JERUSALEM: A mysterious queen known as the Mistress of the Lionesses, may have once ruled the Holy Land, according to Israeli archaeologists who based their findings on a plaque dating to the Canaanite period.
If true, the plaque would depict the only known female ruler of the region, Shlomo Bunimovitz and Zvi Lederman of the University of Tel Aviv say in an article published on the university s website.
The plaque found at a recent dig in Tal Beth Shemesh, near Jerusalem, depicts a figure dressed the way royal male figures were depicted in Egyptian and Canaanite art, but sporting a woman s hairstyle and holding lotus flowers, a feminine attribute the archaeologists say.
We may have found the Mistress of the Lionesses who d been sending letters from Canaan to Egypt, said Lederman.
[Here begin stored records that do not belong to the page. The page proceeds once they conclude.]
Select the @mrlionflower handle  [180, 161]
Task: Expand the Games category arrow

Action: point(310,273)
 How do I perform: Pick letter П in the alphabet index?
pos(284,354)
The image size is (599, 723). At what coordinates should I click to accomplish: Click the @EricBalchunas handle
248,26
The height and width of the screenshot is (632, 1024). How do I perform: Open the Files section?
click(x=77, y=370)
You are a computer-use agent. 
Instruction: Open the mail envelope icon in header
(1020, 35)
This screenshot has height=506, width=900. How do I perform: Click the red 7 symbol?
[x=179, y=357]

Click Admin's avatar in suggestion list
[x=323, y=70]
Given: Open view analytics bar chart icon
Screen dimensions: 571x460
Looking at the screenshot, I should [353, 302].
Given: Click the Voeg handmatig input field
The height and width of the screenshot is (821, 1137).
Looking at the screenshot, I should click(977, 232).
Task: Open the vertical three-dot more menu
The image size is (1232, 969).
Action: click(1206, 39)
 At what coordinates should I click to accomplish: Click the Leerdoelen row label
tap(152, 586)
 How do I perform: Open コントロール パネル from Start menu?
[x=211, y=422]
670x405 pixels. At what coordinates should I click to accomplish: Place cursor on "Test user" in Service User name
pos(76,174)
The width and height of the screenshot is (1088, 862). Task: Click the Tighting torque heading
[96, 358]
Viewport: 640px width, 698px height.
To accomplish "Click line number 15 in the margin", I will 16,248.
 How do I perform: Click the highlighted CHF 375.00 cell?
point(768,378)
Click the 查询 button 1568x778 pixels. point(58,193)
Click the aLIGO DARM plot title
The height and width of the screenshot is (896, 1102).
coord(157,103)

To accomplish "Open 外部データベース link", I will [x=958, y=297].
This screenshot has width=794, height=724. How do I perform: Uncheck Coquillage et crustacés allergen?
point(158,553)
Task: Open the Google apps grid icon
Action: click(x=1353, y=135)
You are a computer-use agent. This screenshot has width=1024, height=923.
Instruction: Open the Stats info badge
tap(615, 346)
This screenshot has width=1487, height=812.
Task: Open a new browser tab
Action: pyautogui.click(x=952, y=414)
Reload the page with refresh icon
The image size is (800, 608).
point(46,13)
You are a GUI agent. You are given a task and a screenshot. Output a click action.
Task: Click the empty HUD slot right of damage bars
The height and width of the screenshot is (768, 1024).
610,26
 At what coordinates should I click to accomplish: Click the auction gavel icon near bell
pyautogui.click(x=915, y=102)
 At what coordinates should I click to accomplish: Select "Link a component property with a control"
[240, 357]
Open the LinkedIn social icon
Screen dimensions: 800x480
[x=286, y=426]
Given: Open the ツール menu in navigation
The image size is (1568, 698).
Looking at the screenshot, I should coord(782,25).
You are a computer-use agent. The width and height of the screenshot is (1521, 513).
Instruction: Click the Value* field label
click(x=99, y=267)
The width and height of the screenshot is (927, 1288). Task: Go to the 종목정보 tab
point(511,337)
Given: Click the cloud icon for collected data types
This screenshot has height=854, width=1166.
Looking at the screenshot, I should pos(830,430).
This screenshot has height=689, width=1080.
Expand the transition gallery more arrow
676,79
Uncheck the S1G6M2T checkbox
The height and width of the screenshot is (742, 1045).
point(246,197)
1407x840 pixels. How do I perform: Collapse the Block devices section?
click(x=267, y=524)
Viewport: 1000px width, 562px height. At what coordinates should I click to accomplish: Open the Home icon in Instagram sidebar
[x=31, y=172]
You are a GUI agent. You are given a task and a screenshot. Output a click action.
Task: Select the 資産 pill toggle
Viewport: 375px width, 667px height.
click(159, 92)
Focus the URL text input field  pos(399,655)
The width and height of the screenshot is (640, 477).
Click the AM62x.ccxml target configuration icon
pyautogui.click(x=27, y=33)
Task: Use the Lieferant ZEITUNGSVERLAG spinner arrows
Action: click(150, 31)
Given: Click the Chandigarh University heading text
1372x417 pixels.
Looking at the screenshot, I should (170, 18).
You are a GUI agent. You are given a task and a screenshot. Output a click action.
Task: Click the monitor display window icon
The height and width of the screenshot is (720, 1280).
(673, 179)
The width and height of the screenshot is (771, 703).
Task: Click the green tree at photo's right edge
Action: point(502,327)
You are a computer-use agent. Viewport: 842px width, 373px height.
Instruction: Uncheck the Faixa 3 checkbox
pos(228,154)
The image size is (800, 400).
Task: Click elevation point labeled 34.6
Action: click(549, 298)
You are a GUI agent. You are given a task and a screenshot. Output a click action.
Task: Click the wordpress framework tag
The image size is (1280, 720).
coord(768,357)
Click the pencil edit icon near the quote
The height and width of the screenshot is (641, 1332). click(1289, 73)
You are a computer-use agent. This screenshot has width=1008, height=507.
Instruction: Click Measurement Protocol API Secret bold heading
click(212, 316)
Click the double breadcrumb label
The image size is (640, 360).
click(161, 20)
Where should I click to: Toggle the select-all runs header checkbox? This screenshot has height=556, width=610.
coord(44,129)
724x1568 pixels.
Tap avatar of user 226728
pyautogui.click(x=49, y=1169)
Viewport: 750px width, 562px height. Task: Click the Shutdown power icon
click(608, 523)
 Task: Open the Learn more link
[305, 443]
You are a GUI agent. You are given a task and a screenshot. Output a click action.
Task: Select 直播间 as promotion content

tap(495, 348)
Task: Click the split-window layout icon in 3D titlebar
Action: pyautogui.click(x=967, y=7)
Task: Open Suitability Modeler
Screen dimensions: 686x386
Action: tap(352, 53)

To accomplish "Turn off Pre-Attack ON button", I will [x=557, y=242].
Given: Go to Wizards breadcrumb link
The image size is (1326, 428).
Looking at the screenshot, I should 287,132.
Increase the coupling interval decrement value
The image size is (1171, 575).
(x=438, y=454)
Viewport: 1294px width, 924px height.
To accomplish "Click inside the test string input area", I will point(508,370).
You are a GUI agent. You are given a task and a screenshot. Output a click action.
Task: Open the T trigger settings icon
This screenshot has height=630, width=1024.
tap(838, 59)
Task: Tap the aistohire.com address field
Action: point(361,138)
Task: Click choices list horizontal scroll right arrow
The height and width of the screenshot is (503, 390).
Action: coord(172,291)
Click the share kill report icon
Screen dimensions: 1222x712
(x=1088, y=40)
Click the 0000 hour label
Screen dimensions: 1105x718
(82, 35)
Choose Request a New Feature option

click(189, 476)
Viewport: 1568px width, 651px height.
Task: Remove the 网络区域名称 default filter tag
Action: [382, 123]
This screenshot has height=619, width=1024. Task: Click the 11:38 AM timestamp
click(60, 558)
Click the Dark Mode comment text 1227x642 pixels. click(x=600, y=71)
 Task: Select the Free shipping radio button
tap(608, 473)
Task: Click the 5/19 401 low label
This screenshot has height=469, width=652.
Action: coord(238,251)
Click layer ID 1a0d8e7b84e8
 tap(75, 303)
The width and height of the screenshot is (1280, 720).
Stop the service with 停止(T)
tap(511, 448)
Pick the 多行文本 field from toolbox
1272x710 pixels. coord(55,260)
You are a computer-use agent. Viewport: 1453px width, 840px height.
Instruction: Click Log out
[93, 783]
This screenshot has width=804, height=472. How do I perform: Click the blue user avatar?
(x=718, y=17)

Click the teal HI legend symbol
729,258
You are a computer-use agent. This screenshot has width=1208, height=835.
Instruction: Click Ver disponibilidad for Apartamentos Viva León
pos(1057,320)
Clay tablets sent to the Pharaoh in Egypt reported unrest and destruction and requested military assistance.
Two of 382 such tablets found came from a Mistress of the Lionesses who wrote of bands of thugs and rebels roaming the region.
The archaeologists have uncovered remains of what they believe was a city of about 1,500 inhabitants that was violently destroyed and which they say may have been a well-to-do city-state ruled by the queen.
The ancient land of Canaan covered present-day Israel, the West Bank and Gaza Strip, as well as adjoining coastal lands and parts of Lebanon and Syria.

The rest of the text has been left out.